▶ [YOUR GOAL]:
For the word "accomplish", return each line of the data in which it occurs.

▶ [AVAILABLE DATA]:
===

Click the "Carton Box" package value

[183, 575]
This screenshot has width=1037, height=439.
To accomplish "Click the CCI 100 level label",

===

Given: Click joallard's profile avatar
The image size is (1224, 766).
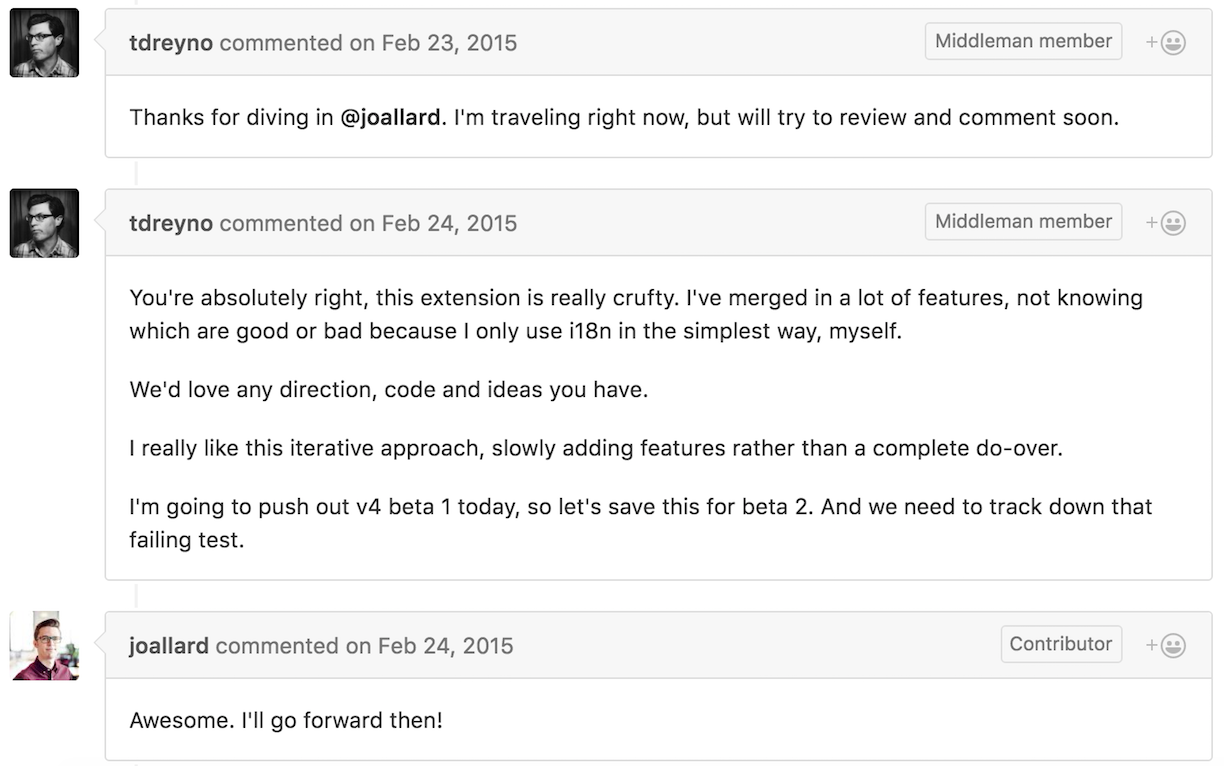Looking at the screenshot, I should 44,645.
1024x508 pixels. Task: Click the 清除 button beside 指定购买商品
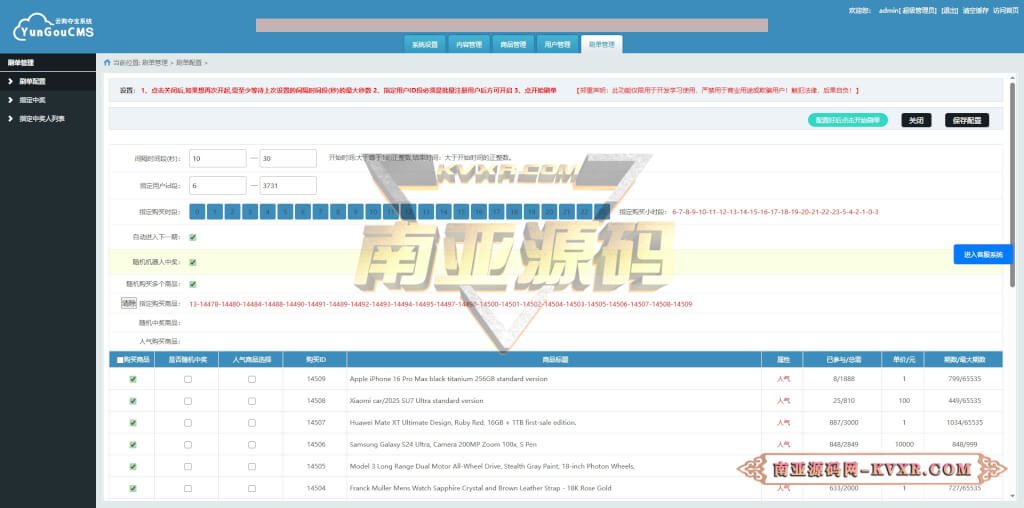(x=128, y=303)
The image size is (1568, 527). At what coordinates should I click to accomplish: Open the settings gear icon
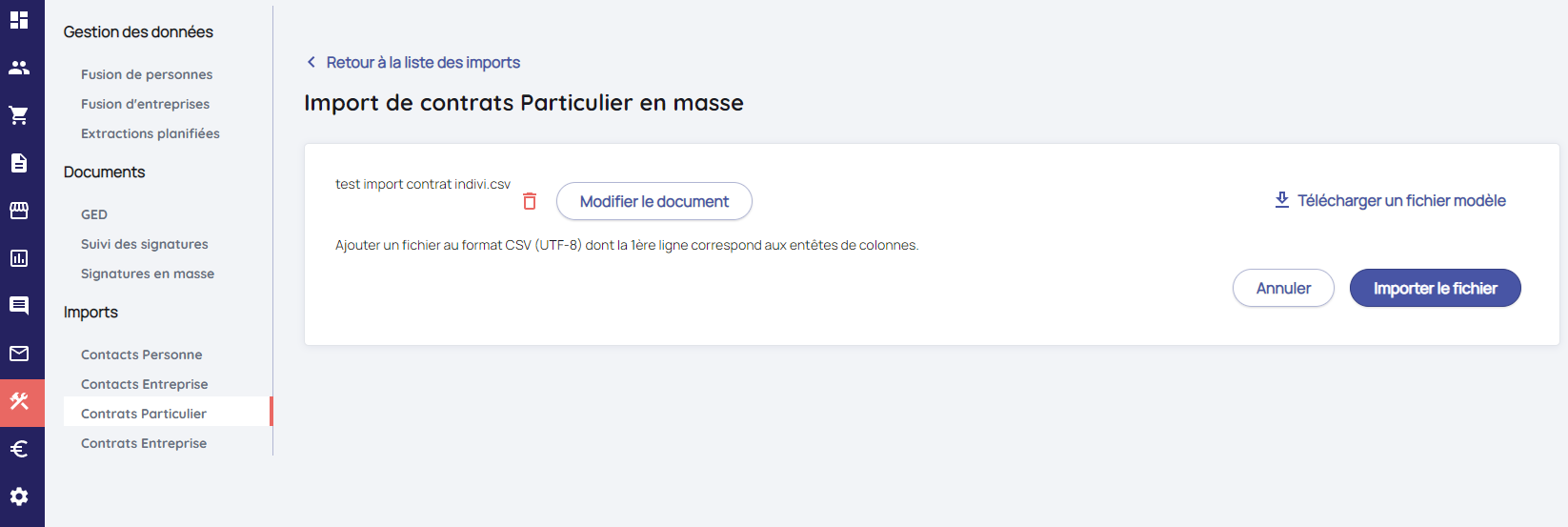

===

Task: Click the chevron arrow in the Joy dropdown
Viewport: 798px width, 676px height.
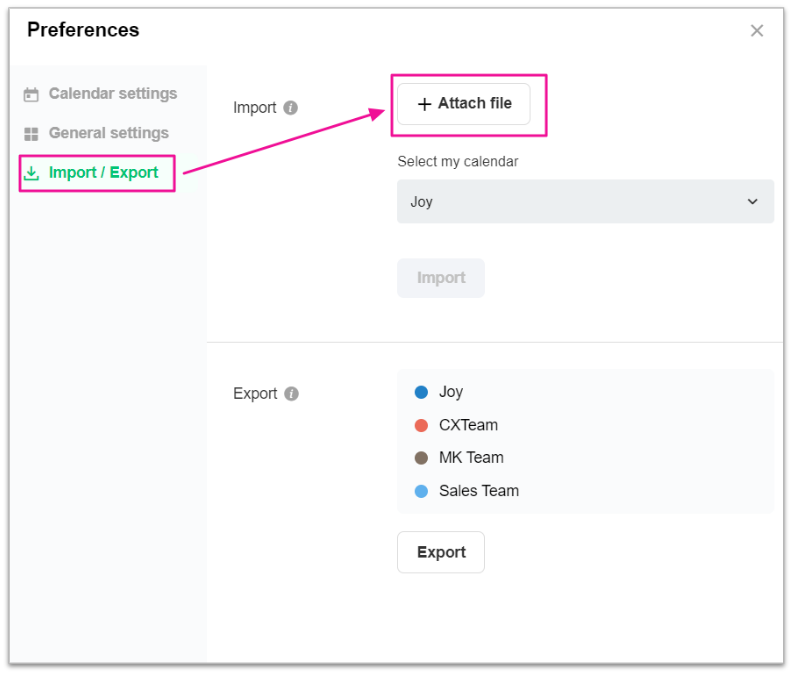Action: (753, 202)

===

▶ [PROBLEM SOLUTION]:
To accomplish "Click the CCI 100 level label",
The image size is (1568, 527). At what coordinates should I click to accomplish: Open the settings gear icon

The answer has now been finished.